Hungary’s Domestic Scheme to Boost Real-Time Payments Volume Nearly 3X by 2026

Real-time payment adoption in Europe has seen historic growth in recent years, with several countries such as the U.K., Sweden, the Czech Republic and Hungary, developing domestic payment systems to complement the existing pan-European Single Euro Payments Area (SEPA) Instant Credit Transfer scheme, also known as SCT Inst. 

For example, Hungary’s domestic real-time payments scheme, which is based on SCT Inst standards, Azonnali fizetési rendszer (AFR), has seen significant growth since its launch by Hungarian banks in March 2020. 

According to data captured in the April edition of the “Real-Time Payments World Map,” a collaboration with The Clearing House, the AFR local currency system has unlocked $153 million of additional economic output and could potentially boost the country’s overall GDP by 0.19% by 2026 if current trends hold. 

The report also reveals that daily real-time payments volume in the landlocked Central European country is set to increase from 166 million in 2021 to 471 million in 2026, growing at a compound annual growth rate (CAGR) of 23% between that period. 

 

These findings were corroborated by data captured in ACI Worldwide’s 2023 Prime Time for Real-Time report, which showed that Hungary’s real-time payments volume represented 5% of total payments volume in 2022 despite its young age.

“This can be attributed to AFR supporting different kinds of payments including individual P2P, bulk and recurring payments, and proving the convenience of making payments using mobile phone number, email address or tax identification number,” the ACI report noted.

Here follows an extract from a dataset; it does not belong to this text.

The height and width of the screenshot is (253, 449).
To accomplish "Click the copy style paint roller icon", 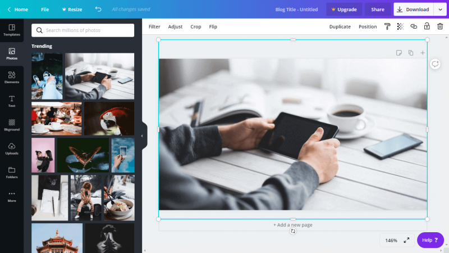I will coord(387,26).
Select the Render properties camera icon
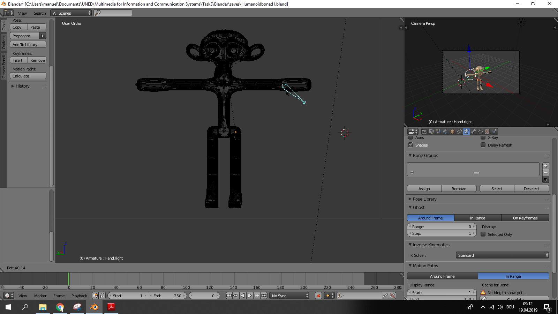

In an interview with the EPC when the domestic scheme launched, Levente Kovács, secretary general of the Hungarian Banking Association, explained how the Central Bank of Hungary-backed initiative aims to boost innovation in the payments sector and accelerate the shift to a cashless local economy.

“The goal is to use AFR in as many payment situations as possible in order to replace the cash payments that count for about 80% of retail payments,” he said.